Max Fuchs erklärt in Bremen, wie die Welthandelsorganisation ganz bürokratisch den Untergang des Abendlandes einleiten könnte

Blackout. Was Max Fuchs da so sachlich schildert, in der Galerie Rabus, das dürfte mit Fug und Recht auch mit tremolierender Stimme vorgetragen werden. Denn es wäre schlicht das Ende; nein, nicht der Welt, nicht des Lebens.
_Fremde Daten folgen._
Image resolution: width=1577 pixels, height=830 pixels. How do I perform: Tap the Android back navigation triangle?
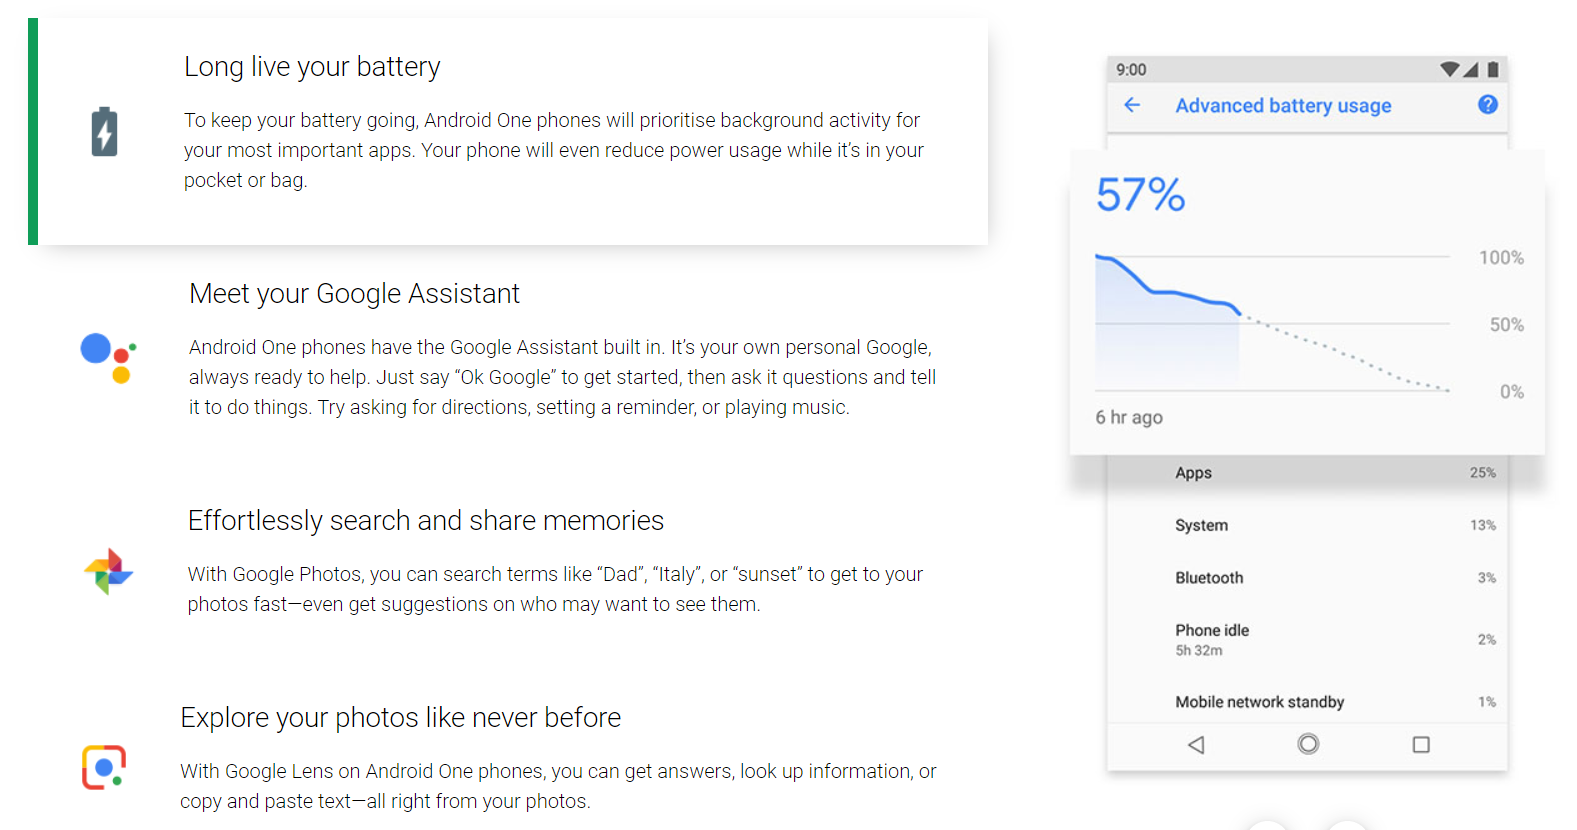point(1196,745)
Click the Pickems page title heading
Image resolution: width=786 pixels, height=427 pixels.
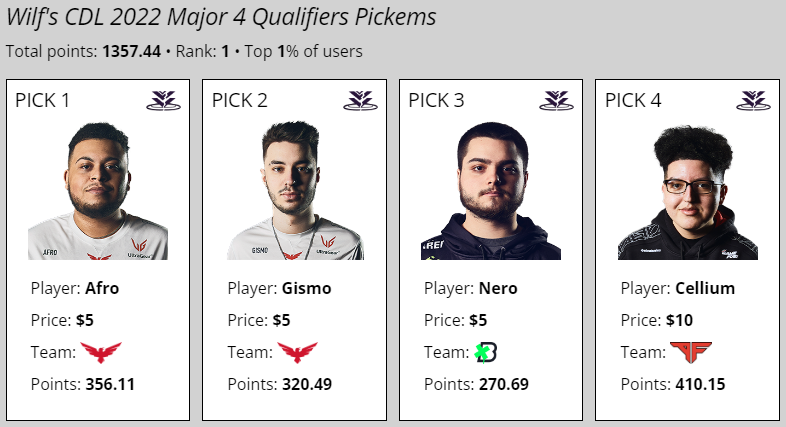pos(221,18)
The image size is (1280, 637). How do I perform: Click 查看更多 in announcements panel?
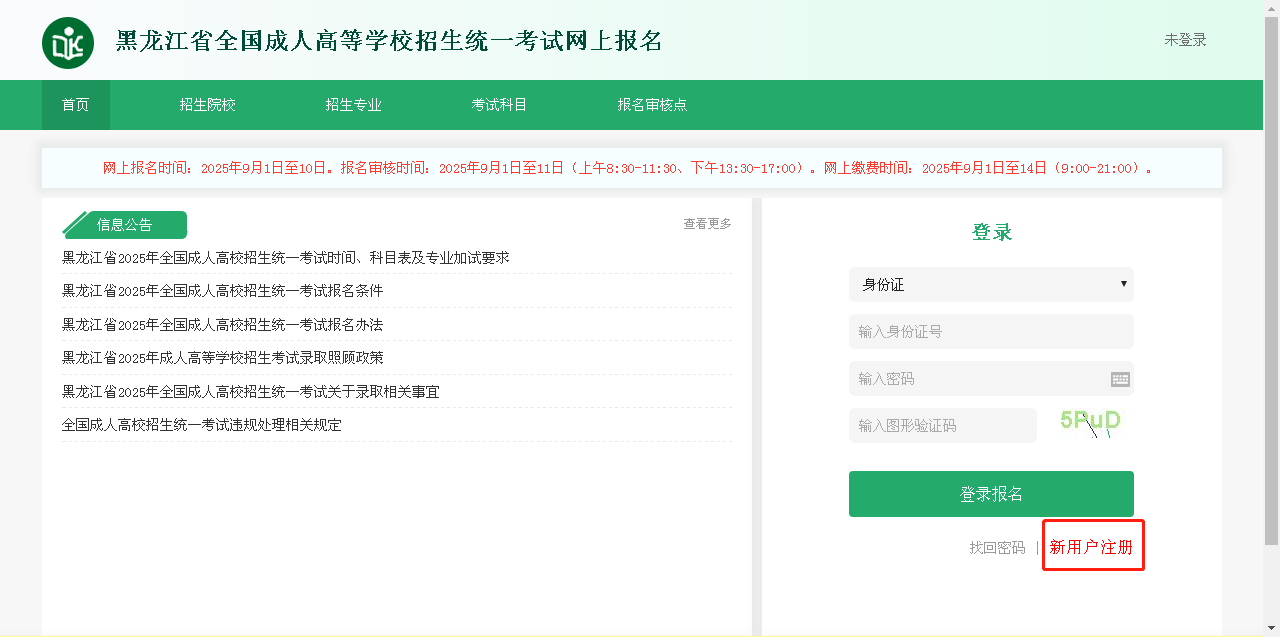click(x=707, y=224)
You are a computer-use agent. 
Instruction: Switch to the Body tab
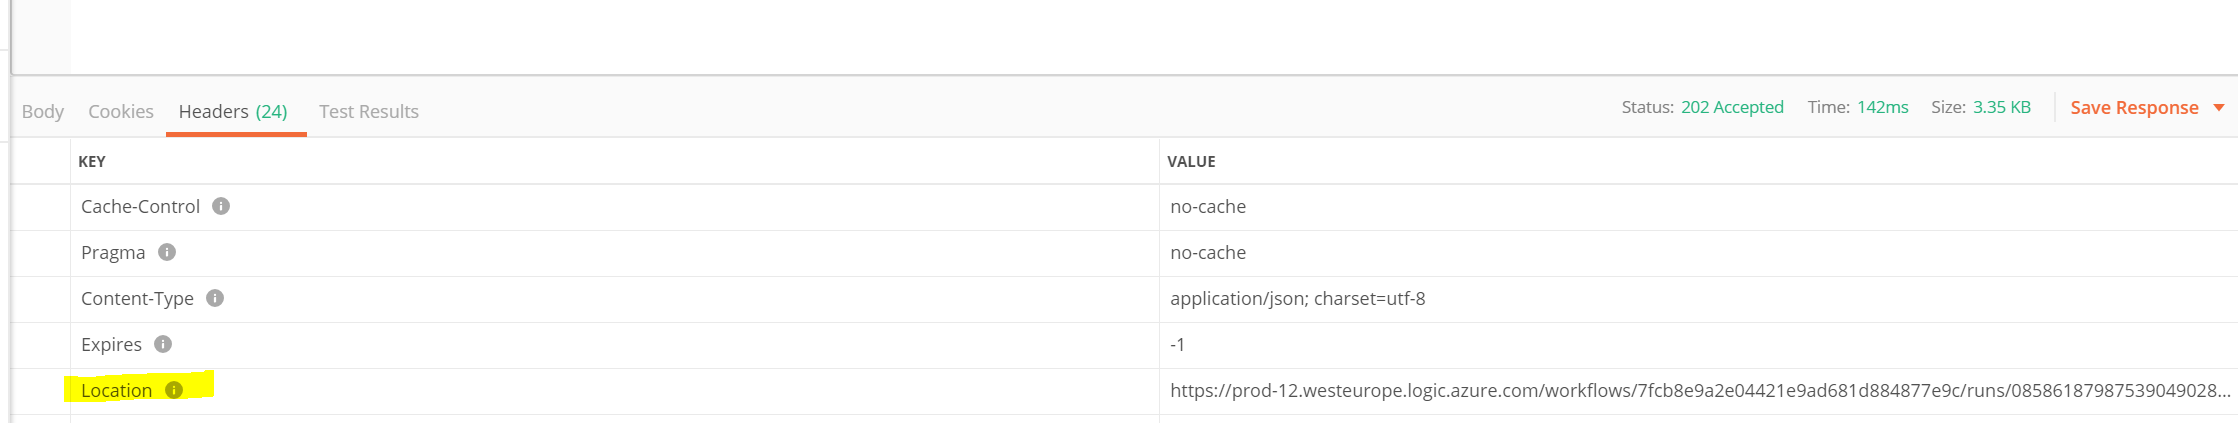[43, 112]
Aber all dessen, was in Europa Kulturlandschaft heißt.

Max Fuchs referierte im Rahmen des vierten Bremer Symposiums der Heinrich Böll Stiftung zum Thema „Kultur in Zeiten der Globalisierung“. Und sein Vortrag darf als das Herzstück der Veranstaltungsreihe gelten. Fuchs nämlich ist Professor der Philosophie in Essen, Leiter der Akademie in Remscheid und vor allem Vorsitzender des deutschen Kulturrates. In dieser Funktion war er geduldeter Gast beim Treffen der Welthandelsorganisation (WTO) in Cancún, Mexiko. Traurige Tropen: In der auf dem ehemaligen Siedlungsplatz der Mayas errichteten amerikanischen Touristenstadt – neben sportfishing gibt’s activities out of water: golf & tennis, shopping, restaurants & major numbers of nightclubs, discos & bars – hatte man sich Anfang September versammelt, um das Dienstleistungsabkommen GATS zu verabschieden. Wozu es allerdings nicht kam. Dessen Ziel: endlich richtig freie Märkte, das endgültige Aus des leidigen Dirigismus. In den Entwürfen für das Abkommen war deshalb ein radikales Verbot staatlicher Subventionen für Dienstleistungen vorgesehen. Gut daran: Die Bundesrepublik könnte dadurch massiv Schulden abbauen.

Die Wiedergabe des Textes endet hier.